For months they fought him tooth and nail, and it was obvious that Delia had no say with a considerable weighty wing of the party. The bloodletting was made in public too.

There were casualties on both sides in what became internecine warfare, and the war was not only disloyal, it was also vicious. It was the Nationalist Party that suffered the worst.

Why the war was launched remains a mystery to me. Perhaps Busuttil resigned the party leadership after the thrashing he got in the 2017 general election in the hope he would be asked to stay on. Or perhaps he genuinely felt that Delia could not be good for the party as its leader, carrying baggage as he did, which was heavy ammunition for the Labour Party to use.

But Delia had been elected by the party organs and I do not know that Busuttil did anything to chastise them for it. If he did, he did so in private, unlike what he did against his leader.

Simon Busuttil seems to have huge firepower at his disposal

Mind you, I have no insiders in the PN to feed me information.

Delia must go, of course. He has not cleared his name of the charges laid against him by the scurrilous blogger that was. But it seems he has said he intends to plod on as leader, so I do not think there will be any burying of the hatchet. If anything, the warring may get worse.

Lately, there has been a ceasefire – at least I was not hearing any thunder. I imagine that was for the run-up to the European and local elections. Which shows how devious Busuttil can be. But if Delia sticks to his guns and remains leader, I think the lull in the warring will break down and it will thunder again.

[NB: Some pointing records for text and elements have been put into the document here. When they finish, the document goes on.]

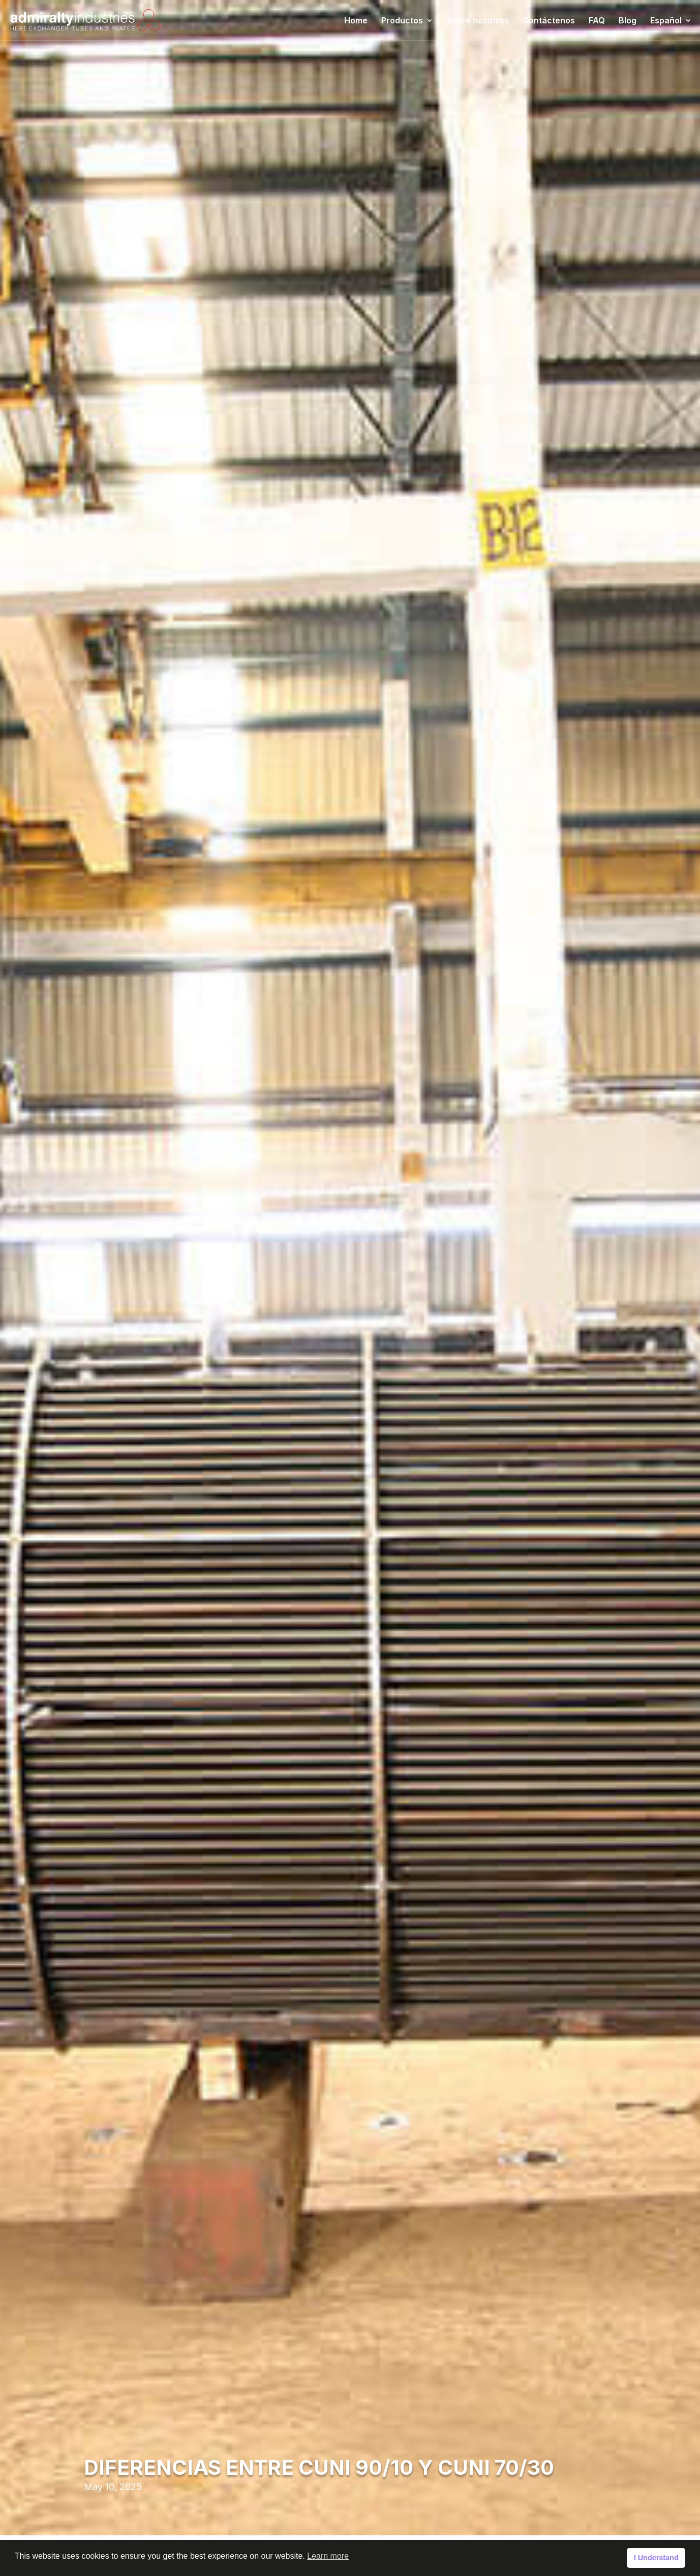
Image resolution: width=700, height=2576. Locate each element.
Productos (402, 21)
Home (356, 21)
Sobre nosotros (478, 21)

Delia has shown himself to be a weak leader, as proved when he accepted Busuttil’s defiance of him when the former leader did not suspend himself from the parliamentary group as he was told to do on the conclusion of the Egrant inquiry. But maybe now, his electoral fortunes having been scuppered by Busuttil, so that he lost more ground against the Labour Party, Delia aims to thwart any plan Busuttil may have to have him replaced as leader.

Busuttil seems to have huge firepower at his disposal. That both former prime ministers Eddie Fenech Adami and Lawrence Gonzi never said anything about the claws that were tearing the Nationalist Party apart with Delia as leader, indicates to me that they agreed with what Busuttil had been doing.

And my thinking was strengthened when I saw the page one advert for the European Parliament election that the detestable David Casa had in this newspaper last week, showing him with both the two former prime ministers and Busuttil, and with Delia not in the picture.

The insult to Delia could not have been more obvious. I don’t need you, Casa seemed to be telling Delia. Casa’s re-election must have hurt, the party grass roots did not stand up for their leader.

In accepting to appear in such a photo Gonzi and Fenech Adami seemed to be aligning themselves against Delia, unless of course if Delia did not want to be seen with them. But is that likely?

Roger Mifsud is a retired journalist.